- **OBJETIVO DO EXERCÍCIO**: Reproduza fielmente o trecho do resumo sobre o tratamento dos transtornos ansioso-depressivos, começando em "La farmacoterapia es" e terminando em "psicoterapia, medidas generales.".

- **TEXTO DO DOCUMENTO**:
A farmacoterapia é discutida como é usada atualmente (sociomercadologia) e como deveria ser usada (uso ético). A psicoterapia é considerada contrastando-se estilos cognitivo-comportamentais com enfoques psicodinâmicos. As medidas gerais enfatizam a desmedicalização e a prevenção de recorrências, através, por exemplo, de atividade física e redução de estressses evitáveis.

Unitermos: ansiedade, depressão, farmacoterapia, psicoterapia, medidas gerais.

 

 

Title: Integrating pharmacotherapy to psychotherapy and general care in the treatment of anxious-depressive disorders.

Summary: We attempt to demonstrate that anxious-depressive disorders get the best possible treatment when pharmacotherapy, psychotherapy and general care measures mutually augment their effects, in individually adapted proportions.

Pharmacotherapy is discussed as it actually used (socio-marketing) and as it should be employed (ethical use). Behavioral-cognitive styles of psychotherapy are contrasted with psychodynamic approaches. General care measures, such as physical exercise and reduction of avoidable stresses, emphasize de-medicalization and prevention of recurrences.

Key words: anxiety, depression, pharmacotherapy, psychotherapy, and general care.

 

Título: Integracíon de la farmacoterapia a la psicoterapia y otras medidas generales em el tratamiento de disturbios ansioso-depressivos.

Resumen: El objetivo de este trabajo es mostrar que los disturbios ansiosos y depressivos reciben el mejor tratamiento quando potencializamos mutuamente modos terapéuticas farmacoterápicos, psicoterápicas y medidas generales de promocíon de salud física y mental, em proporciones adequadas a las singularidades de cada caso clínico.

La farmacoterapia es considera em su uso actual (sócio-mercadologia) y em su empleo correcto (ético). Estilos cogntivos-comportamentales de psicoterapia son constrastados com enfoques psicodinâmicos. Medidas generales, como actividad física y reduccíon de estresses evitabiles, enfocan des-medicalización y prevención de recurrencias.

Unitermos: ansiedad, depressión, famacoterapia, psicoterapia, medidas generales.

- **DADOS FORNECIDOS**:

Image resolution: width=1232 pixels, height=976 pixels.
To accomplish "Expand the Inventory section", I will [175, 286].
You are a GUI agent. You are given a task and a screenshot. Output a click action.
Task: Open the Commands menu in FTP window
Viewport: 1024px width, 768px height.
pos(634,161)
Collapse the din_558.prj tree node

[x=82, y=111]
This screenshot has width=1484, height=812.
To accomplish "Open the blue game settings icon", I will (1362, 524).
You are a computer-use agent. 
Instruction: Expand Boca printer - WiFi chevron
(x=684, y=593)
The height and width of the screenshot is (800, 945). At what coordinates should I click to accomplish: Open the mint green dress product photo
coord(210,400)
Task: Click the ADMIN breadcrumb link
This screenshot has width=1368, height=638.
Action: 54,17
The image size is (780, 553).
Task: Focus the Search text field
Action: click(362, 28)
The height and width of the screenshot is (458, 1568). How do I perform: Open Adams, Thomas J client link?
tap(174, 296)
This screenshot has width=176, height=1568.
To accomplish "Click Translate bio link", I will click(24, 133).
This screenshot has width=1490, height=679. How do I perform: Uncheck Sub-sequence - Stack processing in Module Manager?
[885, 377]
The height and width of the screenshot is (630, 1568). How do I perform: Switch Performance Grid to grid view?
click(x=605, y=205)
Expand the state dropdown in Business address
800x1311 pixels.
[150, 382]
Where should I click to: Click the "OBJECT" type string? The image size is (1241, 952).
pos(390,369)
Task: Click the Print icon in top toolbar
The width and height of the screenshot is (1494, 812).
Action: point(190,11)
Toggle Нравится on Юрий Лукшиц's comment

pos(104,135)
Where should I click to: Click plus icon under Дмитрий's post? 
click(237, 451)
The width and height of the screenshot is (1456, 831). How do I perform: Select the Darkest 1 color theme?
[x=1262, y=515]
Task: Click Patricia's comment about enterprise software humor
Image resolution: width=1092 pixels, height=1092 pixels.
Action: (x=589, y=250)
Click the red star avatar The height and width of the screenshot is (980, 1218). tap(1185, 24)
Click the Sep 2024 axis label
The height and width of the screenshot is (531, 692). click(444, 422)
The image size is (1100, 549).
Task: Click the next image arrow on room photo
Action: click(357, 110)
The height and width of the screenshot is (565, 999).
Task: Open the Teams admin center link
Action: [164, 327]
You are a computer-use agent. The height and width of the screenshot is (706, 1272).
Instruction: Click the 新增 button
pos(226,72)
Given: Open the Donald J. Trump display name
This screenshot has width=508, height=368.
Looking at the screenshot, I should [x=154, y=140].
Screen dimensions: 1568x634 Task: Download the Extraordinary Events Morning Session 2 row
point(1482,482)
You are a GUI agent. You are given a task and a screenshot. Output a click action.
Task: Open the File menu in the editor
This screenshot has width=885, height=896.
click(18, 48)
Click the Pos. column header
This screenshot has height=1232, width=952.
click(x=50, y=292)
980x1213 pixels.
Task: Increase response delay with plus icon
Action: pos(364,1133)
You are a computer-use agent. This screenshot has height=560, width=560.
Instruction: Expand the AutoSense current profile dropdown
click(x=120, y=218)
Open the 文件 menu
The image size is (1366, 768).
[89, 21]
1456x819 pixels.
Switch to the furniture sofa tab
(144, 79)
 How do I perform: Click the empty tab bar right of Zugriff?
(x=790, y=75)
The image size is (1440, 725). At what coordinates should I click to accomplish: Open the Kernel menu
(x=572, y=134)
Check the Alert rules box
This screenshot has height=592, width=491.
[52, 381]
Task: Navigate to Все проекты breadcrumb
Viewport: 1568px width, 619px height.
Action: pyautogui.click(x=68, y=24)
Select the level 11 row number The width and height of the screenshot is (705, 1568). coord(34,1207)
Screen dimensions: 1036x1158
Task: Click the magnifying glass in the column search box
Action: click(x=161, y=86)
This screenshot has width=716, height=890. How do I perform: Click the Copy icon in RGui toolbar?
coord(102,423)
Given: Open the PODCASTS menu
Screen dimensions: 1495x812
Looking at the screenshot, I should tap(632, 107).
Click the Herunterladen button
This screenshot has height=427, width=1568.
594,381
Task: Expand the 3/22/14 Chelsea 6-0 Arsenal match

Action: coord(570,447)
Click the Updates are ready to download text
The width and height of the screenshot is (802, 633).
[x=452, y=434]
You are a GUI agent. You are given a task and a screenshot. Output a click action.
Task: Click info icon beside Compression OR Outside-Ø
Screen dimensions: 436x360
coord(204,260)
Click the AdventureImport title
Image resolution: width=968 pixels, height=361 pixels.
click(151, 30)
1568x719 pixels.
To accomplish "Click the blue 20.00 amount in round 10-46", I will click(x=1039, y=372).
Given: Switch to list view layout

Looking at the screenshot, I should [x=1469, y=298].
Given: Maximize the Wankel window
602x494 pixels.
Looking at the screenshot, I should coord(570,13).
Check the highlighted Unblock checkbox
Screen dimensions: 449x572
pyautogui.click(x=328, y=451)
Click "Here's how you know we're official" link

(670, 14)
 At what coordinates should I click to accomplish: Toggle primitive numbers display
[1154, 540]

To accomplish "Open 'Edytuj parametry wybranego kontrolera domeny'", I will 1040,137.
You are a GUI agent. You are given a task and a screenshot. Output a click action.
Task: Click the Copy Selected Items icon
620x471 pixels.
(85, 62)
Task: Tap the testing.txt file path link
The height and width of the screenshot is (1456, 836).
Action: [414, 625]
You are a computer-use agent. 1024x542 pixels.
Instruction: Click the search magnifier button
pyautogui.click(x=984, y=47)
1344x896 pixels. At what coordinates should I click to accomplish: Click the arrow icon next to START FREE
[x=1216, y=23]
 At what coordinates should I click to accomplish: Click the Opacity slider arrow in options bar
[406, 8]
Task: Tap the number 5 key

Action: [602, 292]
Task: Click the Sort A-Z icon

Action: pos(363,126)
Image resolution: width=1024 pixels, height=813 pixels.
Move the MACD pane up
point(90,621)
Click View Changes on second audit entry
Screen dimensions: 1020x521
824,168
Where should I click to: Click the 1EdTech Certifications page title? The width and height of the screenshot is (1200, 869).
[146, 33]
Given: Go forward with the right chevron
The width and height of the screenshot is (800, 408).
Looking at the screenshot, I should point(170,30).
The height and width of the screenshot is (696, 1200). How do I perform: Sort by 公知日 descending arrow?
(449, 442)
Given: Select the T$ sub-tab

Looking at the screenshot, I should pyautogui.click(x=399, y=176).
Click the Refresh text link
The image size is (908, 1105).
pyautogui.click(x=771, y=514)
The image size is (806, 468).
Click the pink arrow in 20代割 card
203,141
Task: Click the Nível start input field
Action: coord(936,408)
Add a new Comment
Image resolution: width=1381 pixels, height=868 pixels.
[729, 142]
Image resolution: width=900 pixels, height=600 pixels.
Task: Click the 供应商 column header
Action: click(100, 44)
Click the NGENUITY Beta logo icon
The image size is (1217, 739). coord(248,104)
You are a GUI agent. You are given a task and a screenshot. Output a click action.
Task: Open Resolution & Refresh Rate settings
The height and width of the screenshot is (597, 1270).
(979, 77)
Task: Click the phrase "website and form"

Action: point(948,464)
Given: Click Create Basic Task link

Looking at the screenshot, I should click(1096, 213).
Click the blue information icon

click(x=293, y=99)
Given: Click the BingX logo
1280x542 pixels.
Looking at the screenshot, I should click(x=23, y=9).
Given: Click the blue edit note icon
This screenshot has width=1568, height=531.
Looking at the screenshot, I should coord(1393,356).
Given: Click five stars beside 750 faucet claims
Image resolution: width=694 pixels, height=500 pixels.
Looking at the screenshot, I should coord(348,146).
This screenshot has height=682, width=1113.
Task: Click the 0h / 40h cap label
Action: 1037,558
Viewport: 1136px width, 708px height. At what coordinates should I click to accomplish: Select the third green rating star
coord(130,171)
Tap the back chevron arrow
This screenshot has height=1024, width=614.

- **RESULTADO DO EXERCÍCIO**:
La farmacoterapia es considera em su uso actual (sócio-mercadologia) y em su empleo correcto (ético). Estilos cogntivos-comportamentales de psicoterapia son constrastados com enfoques psicodinâmicos. Medidas generales, como actividad física y reduccíon de estresses evitabiles, enfocan des-medicalización y prevención de recurrencias.

Unitermos: ansiedad, depressión, famacoterapia, psicoterapia, medidas generales.